WELCOME TO NEWER ORLEANS

"Head and heart have broken down," the band Bush sang in "Hurricane," and that best describes the situation in the United States, six days after Hurricane Katrina killed the 35th largest city in America. We are dangerously close to a national breakdown -- Christ, we're finding meaning in a Bush song -- and no amount of Clozaril is going to help when the wheels finally fly clear of the axles.

New Orleans is dead, its survivors flung across the country -- not by storm winds, but by bus and plane. Most of them say they will never go home. Their living city of 462,269 is now populated by corpses floating in filthy water. Almost all of it will have to be razed after the water is pumped away. Dry streets by Thanksgiving. Bulldozers by Christmas, maybe.

Like the piles of junk littering much of the Gulf Coast shoreline, public conversation about this national catastrophe is impossibly bizarre and does not resemble anything close to the original form. The rush of national sorrow and horror that came ashore with the hurricane has been replaced with anger and a few strong whiffs of vengeance. Give it another week and the country will reek with revenge.

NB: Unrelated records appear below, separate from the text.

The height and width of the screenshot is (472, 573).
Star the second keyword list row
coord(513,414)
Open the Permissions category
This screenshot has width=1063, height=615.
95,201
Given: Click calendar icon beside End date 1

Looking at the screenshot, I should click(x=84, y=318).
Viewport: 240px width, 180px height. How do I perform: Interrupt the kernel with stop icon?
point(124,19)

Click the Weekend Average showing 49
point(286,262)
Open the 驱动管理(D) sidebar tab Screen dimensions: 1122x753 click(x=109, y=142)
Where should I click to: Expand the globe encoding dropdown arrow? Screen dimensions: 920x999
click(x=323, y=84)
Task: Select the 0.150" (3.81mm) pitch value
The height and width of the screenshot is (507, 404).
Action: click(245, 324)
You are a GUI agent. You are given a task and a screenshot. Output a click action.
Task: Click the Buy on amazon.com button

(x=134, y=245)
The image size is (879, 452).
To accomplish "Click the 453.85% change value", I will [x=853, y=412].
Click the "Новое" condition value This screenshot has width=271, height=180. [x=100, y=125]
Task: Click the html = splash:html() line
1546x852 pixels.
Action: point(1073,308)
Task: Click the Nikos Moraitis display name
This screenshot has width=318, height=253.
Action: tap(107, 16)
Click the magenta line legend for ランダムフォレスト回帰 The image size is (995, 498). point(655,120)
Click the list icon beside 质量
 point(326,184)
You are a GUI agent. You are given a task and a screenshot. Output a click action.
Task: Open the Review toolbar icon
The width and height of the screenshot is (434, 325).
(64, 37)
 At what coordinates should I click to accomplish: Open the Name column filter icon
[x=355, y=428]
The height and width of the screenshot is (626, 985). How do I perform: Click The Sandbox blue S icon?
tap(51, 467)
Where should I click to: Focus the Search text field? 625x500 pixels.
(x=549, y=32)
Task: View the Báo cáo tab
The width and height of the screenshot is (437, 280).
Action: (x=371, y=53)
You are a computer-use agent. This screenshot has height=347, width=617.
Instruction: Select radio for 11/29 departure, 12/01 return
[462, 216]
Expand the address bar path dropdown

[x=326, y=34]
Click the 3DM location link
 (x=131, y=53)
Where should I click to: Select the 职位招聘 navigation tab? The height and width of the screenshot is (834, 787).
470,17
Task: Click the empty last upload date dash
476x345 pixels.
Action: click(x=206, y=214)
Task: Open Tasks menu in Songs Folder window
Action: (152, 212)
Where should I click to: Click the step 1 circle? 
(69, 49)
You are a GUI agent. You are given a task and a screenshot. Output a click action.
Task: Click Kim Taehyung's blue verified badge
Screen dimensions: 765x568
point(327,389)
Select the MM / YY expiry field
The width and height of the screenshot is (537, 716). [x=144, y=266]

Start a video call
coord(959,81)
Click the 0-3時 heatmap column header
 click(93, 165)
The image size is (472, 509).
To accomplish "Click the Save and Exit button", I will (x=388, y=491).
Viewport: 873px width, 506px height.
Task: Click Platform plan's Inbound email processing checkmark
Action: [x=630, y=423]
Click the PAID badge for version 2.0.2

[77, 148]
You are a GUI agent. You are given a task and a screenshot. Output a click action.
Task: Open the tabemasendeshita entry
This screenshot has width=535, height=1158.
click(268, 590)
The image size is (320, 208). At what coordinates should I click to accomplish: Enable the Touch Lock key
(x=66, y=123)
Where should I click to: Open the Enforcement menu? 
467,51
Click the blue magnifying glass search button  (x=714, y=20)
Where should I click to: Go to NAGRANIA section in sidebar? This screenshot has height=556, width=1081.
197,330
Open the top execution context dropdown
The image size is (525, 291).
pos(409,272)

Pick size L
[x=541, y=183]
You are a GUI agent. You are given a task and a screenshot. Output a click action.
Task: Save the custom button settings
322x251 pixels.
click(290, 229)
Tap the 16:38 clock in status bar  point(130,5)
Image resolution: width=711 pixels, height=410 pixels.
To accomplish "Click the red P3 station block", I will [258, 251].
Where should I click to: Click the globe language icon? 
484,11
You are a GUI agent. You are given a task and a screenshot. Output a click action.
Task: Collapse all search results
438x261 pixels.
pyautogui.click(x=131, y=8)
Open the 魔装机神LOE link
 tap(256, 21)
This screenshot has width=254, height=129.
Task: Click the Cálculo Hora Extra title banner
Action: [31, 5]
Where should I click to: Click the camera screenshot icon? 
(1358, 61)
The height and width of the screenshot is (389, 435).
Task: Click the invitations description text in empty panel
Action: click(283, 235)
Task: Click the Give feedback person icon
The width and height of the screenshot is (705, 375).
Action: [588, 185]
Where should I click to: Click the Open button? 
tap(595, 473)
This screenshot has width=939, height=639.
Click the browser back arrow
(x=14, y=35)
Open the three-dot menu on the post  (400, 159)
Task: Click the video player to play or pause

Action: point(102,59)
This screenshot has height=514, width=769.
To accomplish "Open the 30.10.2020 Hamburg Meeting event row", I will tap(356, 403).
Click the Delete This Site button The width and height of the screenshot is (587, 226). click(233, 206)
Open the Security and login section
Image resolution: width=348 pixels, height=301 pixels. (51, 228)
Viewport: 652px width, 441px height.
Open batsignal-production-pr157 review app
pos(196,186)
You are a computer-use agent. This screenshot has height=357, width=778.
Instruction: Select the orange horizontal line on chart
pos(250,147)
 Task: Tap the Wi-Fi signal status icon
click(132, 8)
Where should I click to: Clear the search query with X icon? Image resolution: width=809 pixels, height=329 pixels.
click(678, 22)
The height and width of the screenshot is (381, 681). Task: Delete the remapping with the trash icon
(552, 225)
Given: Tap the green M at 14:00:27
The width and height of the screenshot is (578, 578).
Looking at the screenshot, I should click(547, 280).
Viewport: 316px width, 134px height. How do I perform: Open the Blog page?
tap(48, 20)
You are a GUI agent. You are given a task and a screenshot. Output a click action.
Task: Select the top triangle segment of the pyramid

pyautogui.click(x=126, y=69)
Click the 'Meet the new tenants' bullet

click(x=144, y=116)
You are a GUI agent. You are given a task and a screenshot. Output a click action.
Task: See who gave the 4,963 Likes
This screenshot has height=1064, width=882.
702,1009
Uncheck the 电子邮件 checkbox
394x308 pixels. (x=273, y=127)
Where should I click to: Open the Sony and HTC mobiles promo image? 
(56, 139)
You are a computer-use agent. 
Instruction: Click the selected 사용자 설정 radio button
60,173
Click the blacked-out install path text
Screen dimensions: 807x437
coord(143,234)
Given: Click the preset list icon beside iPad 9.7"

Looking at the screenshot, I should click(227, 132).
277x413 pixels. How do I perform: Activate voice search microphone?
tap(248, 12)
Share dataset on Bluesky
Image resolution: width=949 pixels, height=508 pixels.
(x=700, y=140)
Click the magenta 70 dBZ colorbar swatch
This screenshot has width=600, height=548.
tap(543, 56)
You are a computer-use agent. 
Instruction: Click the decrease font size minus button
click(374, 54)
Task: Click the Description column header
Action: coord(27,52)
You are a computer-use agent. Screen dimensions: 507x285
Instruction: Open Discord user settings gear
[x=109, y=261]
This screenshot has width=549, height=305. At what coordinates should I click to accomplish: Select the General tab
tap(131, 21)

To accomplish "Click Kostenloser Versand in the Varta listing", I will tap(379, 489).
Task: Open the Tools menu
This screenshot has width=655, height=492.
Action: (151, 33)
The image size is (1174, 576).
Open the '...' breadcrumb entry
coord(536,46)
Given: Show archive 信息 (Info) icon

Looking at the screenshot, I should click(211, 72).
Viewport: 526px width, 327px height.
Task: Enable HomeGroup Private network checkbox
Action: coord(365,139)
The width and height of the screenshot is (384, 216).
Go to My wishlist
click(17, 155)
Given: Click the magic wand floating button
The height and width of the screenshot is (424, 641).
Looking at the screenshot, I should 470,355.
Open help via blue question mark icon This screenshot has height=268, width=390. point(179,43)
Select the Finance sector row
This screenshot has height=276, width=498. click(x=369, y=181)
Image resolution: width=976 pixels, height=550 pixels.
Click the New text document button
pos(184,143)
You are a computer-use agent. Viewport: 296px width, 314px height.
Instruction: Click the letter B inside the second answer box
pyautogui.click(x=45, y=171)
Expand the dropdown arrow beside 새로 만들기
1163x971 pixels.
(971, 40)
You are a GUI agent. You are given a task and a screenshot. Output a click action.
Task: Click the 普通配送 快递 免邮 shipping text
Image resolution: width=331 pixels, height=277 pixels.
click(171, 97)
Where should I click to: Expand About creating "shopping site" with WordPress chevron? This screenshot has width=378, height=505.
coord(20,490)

Cynical reporters are crying on live television and babbling about rats eating bodies. No one is in charge, and anyone who's supposed to be in charge is blaming everybody else for not leading. Officials now spout fresh lies several times a day, their only obvious relish being a desire to tar someone else.

The mayor of New Orleans said he did all he could. He ordered an evacuation but didn't have a coherent plan to make it happen, and begged for busses after people had already drowned.

The governor of Louisiana said she did all she could. She met with President Bush on Friday and asked for another day to think over his proposals.

President Bush said he did all he could do. The day the hurricane struck, he was still on vacation. He finally ambled into the area on Friday, chuckled about his drunken days in the French Quarter and flew away. Stung by criticism of his off-key performance, Bush will do an encore on Monday and try real hard not to laugh.

He's doing better than we are. Watching the insanity on TV, we provide a steady, sardonic laugh track, keeping the lid on so we don't tip. The lid's still on the casualty count, too. That one won't hold, either.